Из подъехавшего такси вышел человек с газетой в руке. Высокий красавец-брюнет с короткой стрижкой и в шикарных очках. Эйлин показалось, что он похож на иностранного профессора — грека или итальянца. Она поскорее отвела глаза, пока он не заметил.

— Просто ты Томми понравилась. Он старался произвести впечатление.

— Впечатление!

— Слушай, этот совсем не такой, — смущенно оправдывалась подруга. — Он не станет тебе надоедать. Да он вообще отбрыкивался не хуже тебя!

— А что такое? Он голубой?

Эйлин сама не знала, зачем упорствует. Почему бы не сделать небольшое одолжение Рут? Просто не хотелось опять разочаровываться, да еще под Новый год. Такси отъехало от тротуара и тут же снова остановилось на углу — посадить молоденькую парочку. Солнце выглянуло из-за тучки. Рут расстегнула пальто.

— Он студент магистратуры, учится в Нью-Йоркском университете. Естественник. Одержимый прямо, из библиотеки не вылезает. Фрэнк за него беспокоится. Решил его немножко растормошить.

Эйлин молчала — не решалась поверить в сложившуюся многообещающую картинку.

— Фрэнк и наплел, будто бы я его совсем замучила просьбами найти для моей подруги кавалера на Новый год.

— Вот еще! — возмутилась Эйлин. — Я не собираюсь никому навязываться.

— Он — настоящий джентльмен. Согласился выручить прекрасную даму. Ничем другим его не проймешь.

— Рут!

Мимо них в закусочную прошли две девушки. Все места у стойки были уже заняты, и свободный столик остался только один.

— А если я скажу, что он собой красавец? Фрэнк сам говорил — все их знакомые девушки считают его очень красивым.

— Вот пусть эти девушки его и забирают, — буркнула Эйлин... и покривила душой.

Она сама удивлялась — с чего вдруг ей хочется защищать этого незнакомого парня от посягательств?

— Ну пожалуйста, ради меня! Честное слово, больше не буду тебя донимать! — упрашивала Рут, открывая дверь закусочной. — Оставайся старой девой, если тебе так хочется.

— Ладно, только имей в виду: я не собираюсь изображать безумную благодарность. Пусть не думает, что он меня осчастливил.

За оставшееся до Нового года время Эйлин убедила себя, что всего лишь бескорыстно помогает подруге сделать доброе дело. Но когда в квартире Рут прозвенел дверной звонок, Эйлин с перепугу заперлась в ванной.

— Прекрати! Я иду открывать.

— Я никуда не пойду. Скажи ему, я заболела или еще что.

— Выходи, поздоровайся! — прошипела Рут под аккомпанемент очередного звонка.

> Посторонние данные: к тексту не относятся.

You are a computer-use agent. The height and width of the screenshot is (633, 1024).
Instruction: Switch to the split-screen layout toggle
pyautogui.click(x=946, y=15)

Эйлин слышала, как подруга открывает дверь. Ей понравился голос — негромкий, но в нем чувствуется скрытая сила. Эйлин решила, что все-таки выйдет, но будет мучить молодого человека нещадно. Пусть не смеет думать, будто она в нем нуждается. Тем более сам — какой-то затворник ненормальный. Да его небось за ручку водить надо!

Как только она вошла, Эд встал, не дав ей времени сказать какую-нибудь колкость. Он и в самом деле был красив, хотя его никто не назвал бы смазливым, — худой, ладный, с четкими чертами лицами и обаятельной серьезной улыбкой.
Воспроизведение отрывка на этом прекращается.